_TASK DESCRIPTION_. Find every line in the records below that holds the word "Cabasse", and copy each one.

Stored data entries
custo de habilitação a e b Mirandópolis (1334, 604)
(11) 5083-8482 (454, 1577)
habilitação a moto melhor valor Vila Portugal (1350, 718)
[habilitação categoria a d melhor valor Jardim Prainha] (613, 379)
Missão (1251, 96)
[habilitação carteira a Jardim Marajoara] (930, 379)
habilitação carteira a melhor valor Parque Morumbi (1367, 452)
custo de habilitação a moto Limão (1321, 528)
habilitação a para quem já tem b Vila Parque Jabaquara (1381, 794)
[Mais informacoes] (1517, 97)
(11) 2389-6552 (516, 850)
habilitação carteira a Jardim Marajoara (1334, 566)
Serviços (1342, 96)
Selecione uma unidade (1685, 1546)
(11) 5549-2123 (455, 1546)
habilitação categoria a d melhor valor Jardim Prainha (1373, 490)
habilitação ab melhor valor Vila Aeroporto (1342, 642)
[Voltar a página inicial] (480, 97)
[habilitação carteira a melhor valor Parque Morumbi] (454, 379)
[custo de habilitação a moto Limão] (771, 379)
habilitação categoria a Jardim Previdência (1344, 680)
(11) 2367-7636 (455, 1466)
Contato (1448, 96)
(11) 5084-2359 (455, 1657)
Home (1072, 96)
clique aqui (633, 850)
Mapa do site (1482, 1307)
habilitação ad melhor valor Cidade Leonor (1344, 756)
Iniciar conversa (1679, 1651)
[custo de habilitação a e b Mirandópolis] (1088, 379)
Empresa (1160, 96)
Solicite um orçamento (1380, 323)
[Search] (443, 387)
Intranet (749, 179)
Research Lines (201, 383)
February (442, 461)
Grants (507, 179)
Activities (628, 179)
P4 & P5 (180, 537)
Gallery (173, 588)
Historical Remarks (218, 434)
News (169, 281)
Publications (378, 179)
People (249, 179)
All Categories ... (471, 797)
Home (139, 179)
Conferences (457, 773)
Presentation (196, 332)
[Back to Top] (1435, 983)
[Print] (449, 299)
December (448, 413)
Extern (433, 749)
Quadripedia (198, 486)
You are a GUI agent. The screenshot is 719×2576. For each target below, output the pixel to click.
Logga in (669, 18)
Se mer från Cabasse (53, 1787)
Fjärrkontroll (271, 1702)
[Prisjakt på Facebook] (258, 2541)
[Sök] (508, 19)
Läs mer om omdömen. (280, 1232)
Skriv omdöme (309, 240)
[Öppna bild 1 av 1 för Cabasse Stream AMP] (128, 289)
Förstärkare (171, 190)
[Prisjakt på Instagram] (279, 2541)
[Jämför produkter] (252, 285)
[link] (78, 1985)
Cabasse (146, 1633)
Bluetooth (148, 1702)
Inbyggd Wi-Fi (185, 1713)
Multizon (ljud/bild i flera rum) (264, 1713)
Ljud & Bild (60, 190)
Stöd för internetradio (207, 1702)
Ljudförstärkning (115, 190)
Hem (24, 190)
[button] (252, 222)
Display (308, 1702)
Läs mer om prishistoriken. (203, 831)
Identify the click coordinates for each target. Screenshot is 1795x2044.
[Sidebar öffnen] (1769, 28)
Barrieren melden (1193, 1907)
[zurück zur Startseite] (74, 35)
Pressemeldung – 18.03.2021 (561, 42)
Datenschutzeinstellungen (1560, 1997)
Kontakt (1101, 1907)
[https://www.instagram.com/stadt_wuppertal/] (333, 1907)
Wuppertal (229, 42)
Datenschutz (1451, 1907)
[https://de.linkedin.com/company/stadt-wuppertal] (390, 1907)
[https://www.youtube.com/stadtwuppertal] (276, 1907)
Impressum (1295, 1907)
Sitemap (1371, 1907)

_YOUR SOLUTION_.
Se mer från Cabasse (53, 1787)
[Öppna bild 1 av 1 för Cabasse Stream AMP] (128, 289)
Cabasse (146, 1633)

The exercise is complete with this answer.